WBC世界スーパーウェルター級暫定王座決定戦
WBC世界スーパー ウェルター級2位 |
セルヒオ・マルチネス(アルゼンチン) 戦績:45戦43勝23KO1敗1分 |
WBC世界スーパー ウェルター級4位 |
アレックス・ブネマ(コンゴ民主共和国) 戦績:37戦30勝16KO5敗2分 |
試合内容
WBC世界スーパーウェルター級チャンピオンのセルジオ・モーラと前チャンピオンのバーノン・フォレストが直接再戦することが決まったことで設けられた今回の暫定王座決定戦。ランキング2位のセルヒオ・マルチネスと4位のアレックス・ブネマが争います。マルチネスもブネマも世界初挑戦で、勝てば初の世界タイトル獲得です。
ランキング2位のマルチネスはスピード豊かなテクニシャンのサウスポー。2000年、アントニオ・マルガリートにプロで唯一の黒星を喫して以来、連勝を続けている実力者です。
一方のブネマも2008年1月に元世界チャンピオンのローマン・カルマジンにTKO勝ちを収めた実力者。もしブネマが勝てば、コンゴ民主共和国出身のボクサーとして初の世界チャンピオンに輝きます。初の世界タイトル奪取へ向けて、実力者同士が激突した暫定王座決定戦は意外な展開となりました。
序盤からペースを握ったのはランキング上位のマルチネス。持ち味のスピードを活かしたボクシングで、キレのあるパンチを確実にヒットさせてポイントを奪います。ブネマの強打を空振りさせながら、自分のパンチだけ当てるところをみると、両者のスピードの差はかなりあるようです。
サウスポーは、右へ回りながら、相手の利き腕である右ストレート、右フックが届きにくいポジションで戦うことがセオリーとなっていますが、マルチネスはセオリーと全く逆の左へ動きながら戦っています。自分の右ジャブが当てやすいポジションで戦ってペースを握ろうという作戦です。また、「相手のパンチをかわせる」と自信がないとできない作戦ですね。
管理人は試合前、「かなり接戦になるんじゃないかな」と予想していたのですが、試合開始のゴングが鳴ってみると、一方的なマルチネスのペースで試合が進み、正直言って驚きました。ブネマは世界チャンピオンになってもおかしくない実力を持ったボクサーだと思いますが、そのブネマが全く太刀打ちできないんです。ブネマが弱いのではなく、マルチネスが強いんですね。

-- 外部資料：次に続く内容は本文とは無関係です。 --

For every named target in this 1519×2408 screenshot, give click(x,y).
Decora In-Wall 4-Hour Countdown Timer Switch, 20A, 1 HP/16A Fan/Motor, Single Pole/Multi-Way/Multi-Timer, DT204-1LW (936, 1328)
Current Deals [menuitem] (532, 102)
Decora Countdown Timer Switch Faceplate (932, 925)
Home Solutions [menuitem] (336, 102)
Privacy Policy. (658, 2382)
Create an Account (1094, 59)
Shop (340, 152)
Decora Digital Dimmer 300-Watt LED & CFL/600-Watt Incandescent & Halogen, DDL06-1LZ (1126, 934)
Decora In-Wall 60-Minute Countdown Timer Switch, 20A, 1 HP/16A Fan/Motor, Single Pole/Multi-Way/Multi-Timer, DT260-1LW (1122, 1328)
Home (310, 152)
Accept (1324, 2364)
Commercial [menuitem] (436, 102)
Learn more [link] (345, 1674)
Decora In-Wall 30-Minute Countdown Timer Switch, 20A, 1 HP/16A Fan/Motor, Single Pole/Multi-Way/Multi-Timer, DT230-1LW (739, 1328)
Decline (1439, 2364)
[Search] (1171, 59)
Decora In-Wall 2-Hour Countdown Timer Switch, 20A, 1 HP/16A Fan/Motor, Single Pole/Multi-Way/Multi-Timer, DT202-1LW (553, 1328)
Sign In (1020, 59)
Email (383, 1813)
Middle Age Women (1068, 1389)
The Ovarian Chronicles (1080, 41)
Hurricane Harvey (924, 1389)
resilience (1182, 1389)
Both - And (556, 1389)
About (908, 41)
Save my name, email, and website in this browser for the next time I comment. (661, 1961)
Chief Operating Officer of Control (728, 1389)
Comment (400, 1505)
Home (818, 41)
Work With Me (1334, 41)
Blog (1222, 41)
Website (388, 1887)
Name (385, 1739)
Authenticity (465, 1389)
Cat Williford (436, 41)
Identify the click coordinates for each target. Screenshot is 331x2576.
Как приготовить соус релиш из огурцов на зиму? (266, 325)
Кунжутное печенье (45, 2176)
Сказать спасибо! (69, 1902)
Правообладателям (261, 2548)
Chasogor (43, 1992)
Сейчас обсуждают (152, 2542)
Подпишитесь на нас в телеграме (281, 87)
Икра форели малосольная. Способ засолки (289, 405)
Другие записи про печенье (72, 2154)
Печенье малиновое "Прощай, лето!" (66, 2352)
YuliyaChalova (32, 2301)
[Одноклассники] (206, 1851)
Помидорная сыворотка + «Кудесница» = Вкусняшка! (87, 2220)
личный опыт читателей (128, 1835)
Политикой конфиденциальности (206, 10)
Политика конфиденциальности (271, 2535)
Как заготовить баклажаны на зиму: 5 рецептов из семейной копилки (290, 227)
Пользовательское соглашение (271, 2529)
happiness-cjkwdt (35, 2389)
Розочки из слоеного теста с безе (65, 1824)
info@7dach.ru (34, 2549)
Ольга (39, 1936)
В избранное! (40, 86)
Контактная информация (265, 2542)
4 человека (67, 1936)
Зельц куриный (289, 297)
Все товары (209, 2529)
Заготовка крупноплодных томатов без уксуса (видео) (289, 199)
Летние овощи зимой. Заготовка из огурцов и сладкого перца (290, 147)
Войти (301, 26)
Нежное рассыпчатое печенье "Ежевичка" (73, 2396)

結局、試合は一方的なマルチネスのペースで進み、8ラウンド終了時にドクターがブネマをチェックして、そのまま試合終了。マルチネスが悲願の世界タイトルを獲得しました。マルチネスのボクシングはどことなく、ジョー・カルザゲに似ていますね。カルザゲのような回転の速い連打はありませんが、同じサウスポーで距離の取り方と詰め方、ディフェンスの上手さなど、似ている部分が多いのではないでしょうか?
「マルチネスほどのボクサーが33歳まで世界タイトルに挑戦できなかったなんてかわいそうだなあ」と思えるほど強いです。スピードだけなら、スーパーウェルター級のチャンピオンの中でナンバーワンですね。
マルチネスのようなボクサーに勝つためには、圧倒的な手数を誇るボクサーか、一発で相手を仕留めるパンチ力を持ったボクサーでないとズルズルとペースを握られて一方的な展開で終わってしまうでしょう。世界チャンピンクラスじゃないと、スピードで翻弄されて勝負にならないと思います。
いずれ正チャンピオンのモーラと前チャンピオンのフォレストの勝者と戦う機会があると思いますが、モーラならマルチネスの圧勝、フォレストでもマルチネスの勝利と予想します。誰が戦っても「負けないボクシング」を身に付けているマルチネスに勝つことは簡単ではないですね。打たせずに打つことができる本当にエレガントなボクサーです。